With the price of inflation steadily on the rise, combined with the continued increase of costs associated with long-term care services, it is safe for retirees to deduce that these expenses will become more complicated for uninsured and underinsured individuals who are forced to pay out of pocket as time goes on. This particularly affects women who tend to live longer than men while also being the primary source of care in many households impacted by ADL deficiencies. When their spouse passes away, uninsured women are left at a significant disadvantage having to exhaust the remainder of their retirement nest eggs to afford long-term care services and support (LTCSS). 
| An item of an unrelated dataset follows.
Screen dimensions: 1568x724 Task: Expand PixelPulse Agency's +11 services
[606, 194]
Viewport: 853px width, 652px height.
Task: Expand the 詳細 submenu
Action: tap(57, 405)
Although programs like Medicaid may provide some help for individuals who require long-term care services and support, they’re assistance is limited and only will cover consumers for a certain period of time. For example, Medicaid will only assist with long-term care if the recipient does not exceed a certain income threshold and if the recipient is married, the income of the non-applicant spouse will not be calculated into the income requirements to qualify for Medicaid. While Medicaid will help cover long-term care expenses, this public program should be viewed as a last resort. In order to qualify for Medicaid, the recipients must “spend-down” their assets if they exceed Medicaid’s income limits. 

The problem with Medicaid is that individuals needing long-term care services and support through Medicaid sometimes require certain recipients to impoverish themselves through the spend-down process just to qualify for coverage. Although consumers have options to decide what they want to do with their assets and long-term care coverage, putting money aside and leveraging into an asset-based long-term care policy guarantees that an investor will protect their nest egg from market risk while ensuring that their health is taken care of in retirement with the ability to receive long-term care services and support in the comfort of their own home, an assisted living facility, or even a nursing home. 

As a result, policymakers have long debated how to provide necessary medical care to seniors throughout the country, which has led to several proposals to address coverage gaps. One such piece of legislation titled the “Well-Being Insurance for Seniors at Home” (WISH) Act, encouraged the development of a 0.3% payroll tax that would help provide more benefits to seniors. The bill’s sponsor, New York State Democrat Representative Tom Souzzi addressed the need for this legislation. “We have a storm coming, with the number of disabled elders expected to double in the coming years,” stated Souzzi. “Fewer family caregivers are available for these aging Americans.” Fortunately, Americans have a few options to protect themselves, such as investing in asset based long-term care insurance to protect their health and their nest egg during their golden years.